15. Point 2: Plaintiff seeks to recover the house property of the trust from the defendants. According to the plaintiff, the defendants vacated the house in which they were living and requested the plaintiff in May, 1978 to permit them to reside in the suit house for some time and promised to vacate in short time and after occupation, they are not vacating it as promised. The defendants contend that they are residing in the suit house for a long time and the first defendant's husband was born in the suit house and the plaintiff has no legal right to demand possession. Ex.A7 series and Ex.A24 series are the letters written by defendants to plaintiff to the London address. Ex.A8 is the Birth Certificate of the second defendant and Ex.A9 is the Death Certificate of the father of the second defendant and in those certificates, the address of the defendants was mentioned as 12, Mohaideen School Street, Nagoor. Exs.A15 and A16 are the voters' list of Nagapattinam Municipality for the years 1977 and 1978 respectively. Ex.A17 is the voters list of Nagapattinam Legislative Assembly Constituency. In the above documents, the defendants' residence is mentioned as 12, Mohaideen School Street. Ex.A18 is the marriage invitation of the sister of the second defendant and Ex.A20 is the marriage invitation of the second defendant and in those the residence of the defendants is shown as Mohaideen School Street. Ex.A21 settlement deed and Ex.A22 mortgage deed contain the address of the defendants as 12, Mohaideen Street. All the above show that the defendants were residing in 12, Mohaideen School Street and in 1978, they had come to the suit house.

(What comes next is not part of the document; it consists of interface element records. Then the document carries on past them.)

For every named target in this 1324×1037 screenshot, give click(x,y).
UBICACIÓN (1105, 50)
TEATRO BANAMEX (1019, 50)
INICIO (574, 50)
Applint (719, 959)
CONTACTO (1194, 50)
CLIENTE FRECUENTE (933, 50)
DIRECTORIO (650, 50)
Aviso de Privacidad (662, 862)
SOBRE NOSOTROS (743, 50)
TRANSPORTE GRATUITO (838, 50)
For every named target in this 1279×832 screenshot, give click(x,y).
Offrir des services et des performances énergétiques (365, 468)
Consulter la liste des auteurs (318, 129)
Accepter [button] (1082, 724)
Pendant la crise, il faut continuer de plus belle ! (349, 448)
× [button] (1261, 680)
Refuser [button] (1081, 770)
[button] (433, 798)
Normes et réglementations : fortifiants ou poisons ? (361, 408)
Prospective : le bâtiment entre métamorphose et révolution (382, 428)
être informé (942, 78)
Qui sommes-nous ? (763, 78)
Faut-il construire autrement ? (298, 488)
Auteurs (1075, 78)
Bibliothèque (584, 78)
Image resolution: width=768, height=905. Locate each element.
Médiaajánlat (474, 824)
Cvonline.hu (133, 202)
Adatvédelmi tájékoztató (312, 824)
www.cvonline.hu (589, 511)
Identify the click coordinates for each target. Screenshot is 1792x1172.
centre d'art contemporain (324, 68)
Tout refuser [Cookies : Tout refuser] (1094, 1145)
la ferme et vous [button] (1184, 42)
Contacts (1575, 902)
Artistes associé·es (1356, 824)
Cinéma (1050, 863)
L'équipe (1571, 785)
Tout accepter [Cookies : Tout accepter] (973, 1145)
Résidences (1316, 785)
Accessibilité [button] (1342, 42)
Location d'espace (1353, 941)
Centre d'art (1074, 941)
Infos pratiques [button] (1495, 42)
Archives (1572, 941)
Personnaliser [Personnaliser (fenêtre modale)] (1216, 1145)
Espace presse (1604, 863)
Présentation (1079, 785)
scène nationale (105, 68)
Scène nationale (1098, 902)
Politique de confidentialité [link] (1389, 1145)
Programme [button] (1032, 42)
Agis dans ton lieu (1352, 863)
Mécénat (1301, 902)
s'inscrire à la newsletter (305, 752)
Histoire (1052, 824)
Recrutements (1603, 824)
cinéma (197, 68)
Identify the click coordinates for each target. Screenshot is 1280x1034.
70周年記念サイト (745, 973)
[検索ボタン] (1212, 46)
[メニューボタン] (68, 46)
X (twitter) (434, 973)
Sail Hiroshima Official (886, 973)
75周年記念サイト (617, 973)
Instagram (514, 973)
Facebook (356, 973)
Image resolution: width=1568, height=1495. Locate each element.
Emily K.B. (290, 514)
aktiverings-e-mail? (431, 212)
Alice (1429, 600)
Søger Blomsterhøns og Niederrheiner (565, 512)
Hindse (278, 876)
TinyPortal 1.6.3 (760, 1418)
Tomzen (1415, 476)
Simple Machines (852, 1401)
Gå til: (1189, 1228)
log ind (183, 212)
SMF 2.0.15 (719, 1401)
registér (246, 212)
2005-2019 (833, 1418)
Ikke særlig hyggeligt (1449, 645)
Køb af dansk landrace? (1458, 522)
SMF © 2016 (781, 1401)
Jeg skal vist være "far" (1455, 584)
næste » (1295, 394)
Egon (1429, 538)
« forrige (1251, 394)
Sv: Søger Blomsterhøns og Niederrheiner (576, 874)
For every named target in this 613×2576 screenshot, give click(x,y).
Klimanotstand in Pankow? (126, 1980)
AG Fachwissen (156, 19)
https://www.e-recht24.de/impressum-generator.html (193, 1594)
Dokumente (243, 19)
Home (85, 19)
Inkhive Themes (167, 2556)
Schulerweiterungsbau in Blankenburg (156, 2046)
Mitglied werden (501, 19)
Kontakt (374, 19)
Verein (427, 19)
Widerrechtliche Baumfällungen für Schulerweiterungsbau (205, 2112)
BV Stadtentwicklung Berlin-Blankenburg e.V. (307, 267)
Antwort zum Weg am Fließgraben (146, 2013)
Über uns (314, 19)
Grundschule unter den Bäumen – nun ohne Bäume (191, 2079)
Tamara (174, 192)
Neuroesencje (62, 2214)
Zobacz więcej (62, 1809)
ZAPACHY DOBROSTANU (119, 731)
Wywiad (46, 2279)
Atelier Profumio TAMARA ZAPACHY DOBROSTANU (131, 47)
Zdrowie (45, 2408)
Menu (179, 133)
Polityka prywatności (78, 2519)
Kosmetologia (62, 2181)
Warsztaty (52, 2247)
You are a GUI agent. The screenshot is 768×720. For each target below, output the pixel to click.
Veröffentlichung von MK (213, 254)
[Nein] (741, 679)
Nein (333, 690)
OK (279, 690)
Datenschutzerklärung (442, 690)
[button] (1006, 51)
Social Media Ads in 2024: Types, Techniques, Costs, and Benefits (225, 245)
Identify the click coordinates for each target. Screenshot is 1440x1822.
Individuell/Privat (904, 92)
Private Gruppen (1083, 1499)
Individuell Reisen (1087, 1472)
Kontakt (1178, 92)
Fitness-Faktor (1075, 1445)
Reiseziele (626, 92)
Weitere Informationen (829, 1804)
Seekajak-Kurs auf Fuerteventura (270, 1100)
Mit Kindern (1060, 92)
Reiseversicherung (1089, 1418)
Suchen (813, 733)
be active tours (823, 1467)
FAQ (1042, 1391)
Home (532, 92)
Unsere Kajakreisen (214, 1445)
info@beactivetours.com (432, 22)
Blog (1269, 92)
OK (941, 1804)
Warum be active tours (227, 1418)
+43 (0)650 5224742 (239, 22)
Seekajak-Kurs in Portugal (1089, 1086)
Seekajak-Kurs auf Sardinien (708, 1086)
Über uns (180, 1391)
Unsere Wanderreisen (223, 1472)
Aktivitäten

16. The learned counsel for the defendants further contend that the defendants as heirs are beneficiaries under Ex,A4 settlement deed and as such, they are entitled to reside in the suit house. The settlement deed properties are meant to generate income for carrying out the charities and the income has to be divided by all the heirs. It is already determined that the plaintiff is not entitled to be trustee and he cannot administer the properties mentioned in Ex.A4 settlement deed. Hence the plaintiff cannot seek for recovery of house property from the defendants and it is determined accordingly.

17. Point 3: The only other question to be decided is whether the second defendant is fit to be trustee and maintain the properties mentioned in Ex.A4 settlement deed. DW.1 is the second defendant. According to him, his father performed the charities as trustee till his life time and afterwards the plaintiff did not perform them and he also did not render account on demand. He has further stated that second and third defendants in O.S.No.112 of 1986 are citizens of Singapore and fourth defendant is younger to him in age and is residing in Saudi Arabia and the second defendant alone is fit and qualified to be trustee among the male heirs. PW.1, the plaintiff has admitted that among the male heirs, the second defendant alone is residing in India permanently and he has the opportunity to become trustee. As already decided, the plaintiff is not entitled to be a trustee. In the order of succession among the male heirs, the second and third defendants in O.S.No.112 of 1986 are the citizens of Singapore and therefore they are not entitled to be trustee. They did not also appear and were set ex parte. The next male heir is only the second defendant and he is a resident of Nagoor, working as Accountant in Dhurga. He is entitled to be trustee and he can maintain the properties mentioned in Ex.A4 settlement deed and he can also recover the A schedule property from the plaintiff. It is decided accordingly.

18. For the reasons stated above, the appeal in A.S.No.45 of 1988 is allowed and the judgment and decree in O.S.No.36 of 1986 are set aside and the suit in O.S.No.36 of 1986 is dismissed. The appeal in A.S.No.191 of 1988 is allowed and the Judgment and decree passed in O.S.No.112 of 1986 are set aside and the suit in O.S.No.112 of 1986 is decreed as prayed for. To avoid further bitterness among the family members, there shall be no order as to costs in the appeals.